How to parse an html file?

Forum

Forum
Beginners
How to parse an html file?

How to parse an html file?

Apr 29, 2010 at 4:26pm

Hi, I'm trying to write a program that extracts values from a specific html file, yet I'm having trouble figuring a (relatively) easy way to extract certain values from a simple table in an HTML file. I already ran the file through HTML Tidy to produce a clean XHTML result, so the file is standards compliant. So I have an HTML file that has a table, with multiple rows, each row containing cells displaying class marks for people. I'd like to be able to extract the marks for a specific user, i.e just John Doe's marks.
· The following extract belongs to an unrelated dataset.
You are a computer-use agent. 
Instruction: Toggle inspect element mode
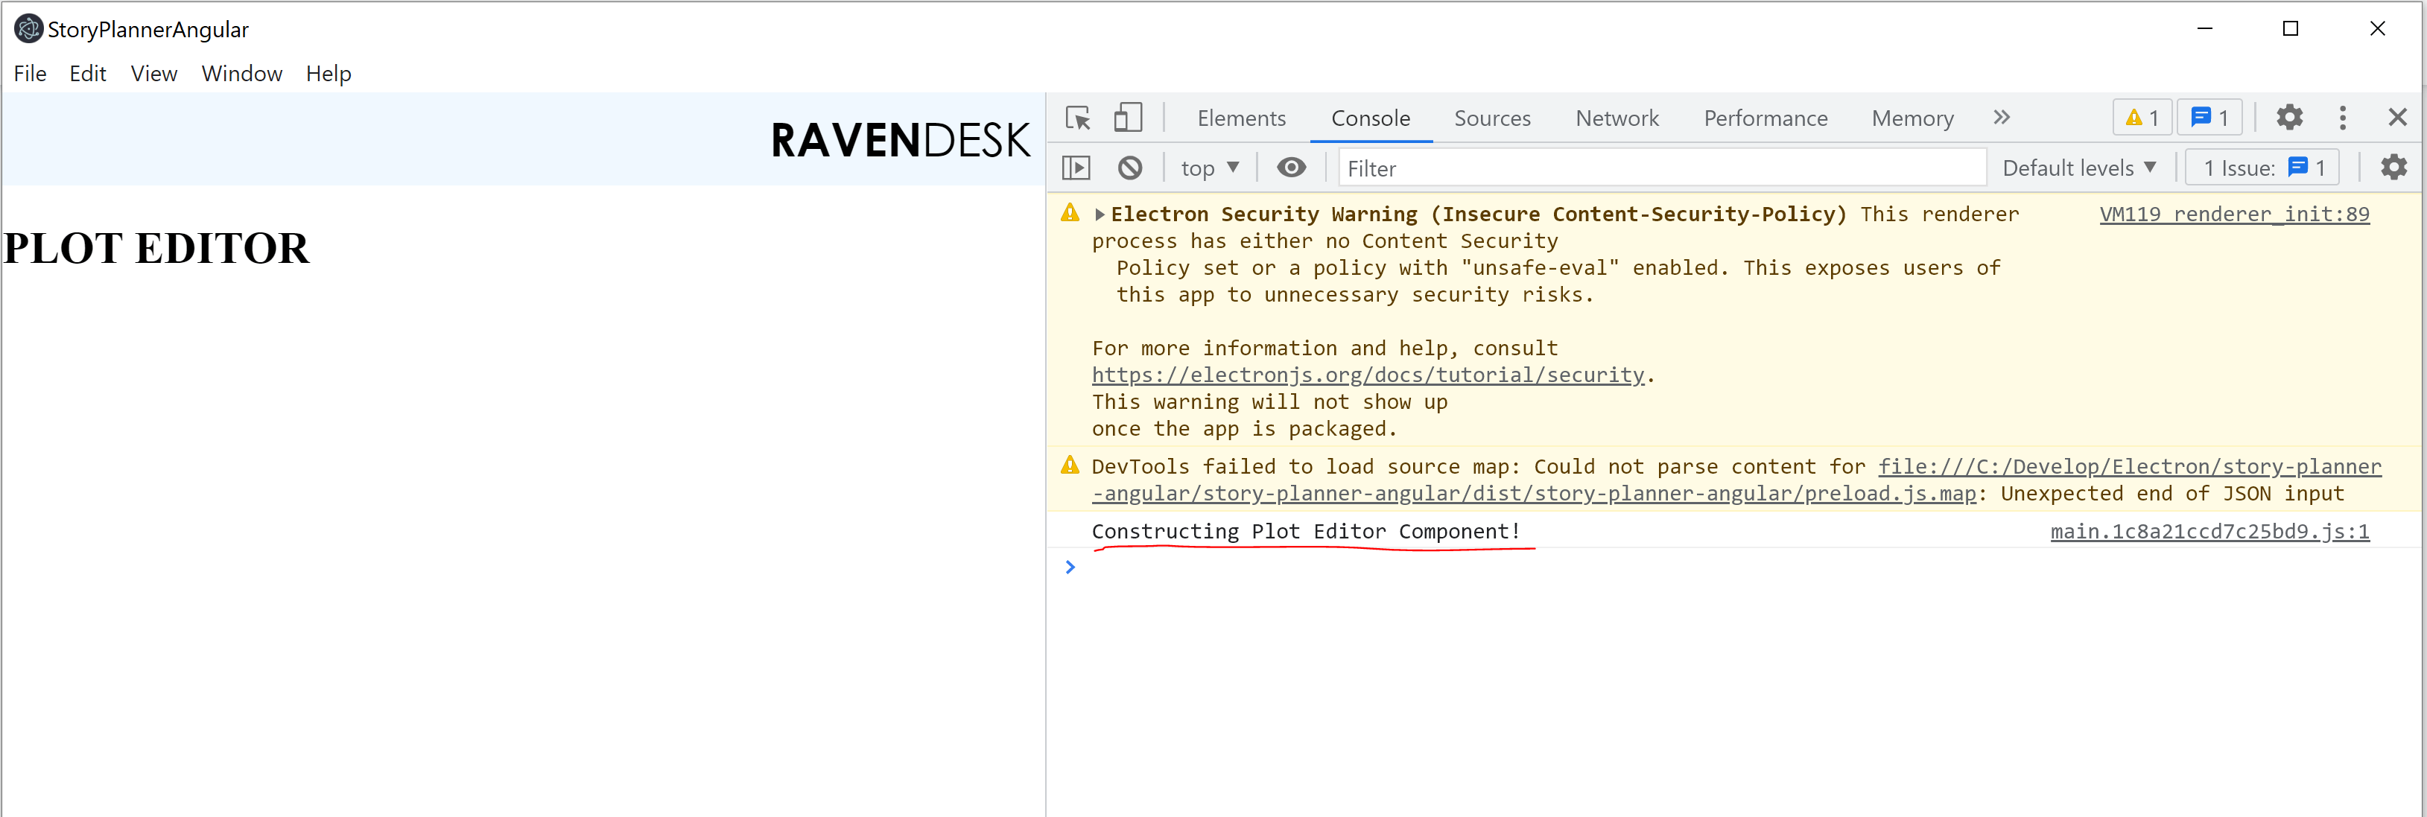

How would I go about doing this?

I basically want to be able to selectively extract data from an individual row, not the entire table.
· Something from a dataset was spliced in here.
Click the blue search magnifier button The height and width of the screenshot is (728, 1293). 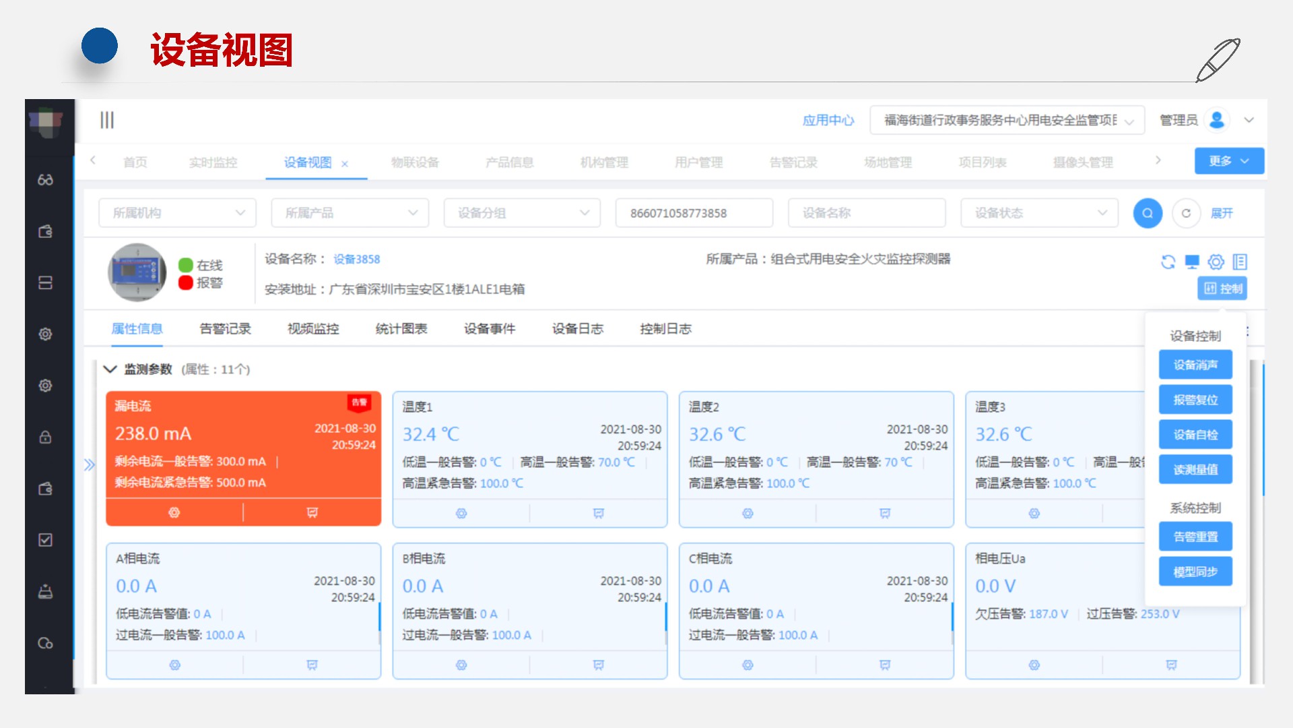pyautogui.click(x=1148, y=213)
Here's an example of a single row from the table:

      <tr>
        <td><font size="2">John Doe</font></td>

        <td>
          <center>
            <b>75</b>
          </center>
        </td>

        <td>
          <center>
            <font size="2">0</font>
          </center>
        </td>

        <td>
          <center>
            <font size="2">0</font>
          </center>
        </td>

        <td>
          <center>
            <font color="#0000FF" size="2"><b>70</b></font>
          </center>
        </td>

        <td>
          <center>
            <font size="2">70</font>
          </center>
        </td>

        <td>
          <center>
            <font size="2">85</font>
          </center>
        </td>

        <td>
          <center>
            <font size="2">57</font>
          </center>
        </td>

        <td>
          <center>
            <font size="2">58</font>
          </center>
        </td>

        <td>
          <center>
            <font color="#0000FF" size="2"><b>57</b></font>
          </center>
        </td>

        <td>
          <center>
            <font size="2">102</font>
          </center>
        </td>

        <td>
          <center>
            <font size="2">95</font>
          </center>
        </td>
      </tr>

Apr 29, 2010 at 5:01pm

vulee (21)

Since it is already standard compliant, you could use xml parser to get what you need.

Apr 29, 2010 at 5:37pm

magnificence7 (188)

Maybe, if in your html file only contains certain strings of characters at those cells, like <font size="2"> before the value and </font> after the value, you might use the search algorithms of the std::string class.

I did that once. There whas a html file that contains the 4 character "pid_" in the file paths of certain images at a web page so I what able to find the images by looking for pid_

Apr 29, 2010 at 8:06pm

GetOutOfBox (7)

Ok, I found a library online called CMarkup, which seems to have some really simple implementation from a first glance, but it's licensed for non-commercial users only (which I am), but in the future, when I may want to implement something like this in a proprietary licensed software project, is there a (relatively simple) way to implement XML (not HTML or XHTML, just XML) parsing/writing in C++ without the use of a library, or is that a huge task?

example of what I'd like to do:

Sample Pseudo-XML file:

<bill>
<customername>John Doe</customername>
<cost>99.99</cost>
<methodofpayment>Visa</methodofpayment>
</bill>

Say I wanted to extract the value in the "customername" element, how would I go about doing this without the use of a library?

From what I understand its best for software to utilize XML for saving information to the hard drive over plain text files. Am I correct in this assumption?

Topic archived. No new replies allowed.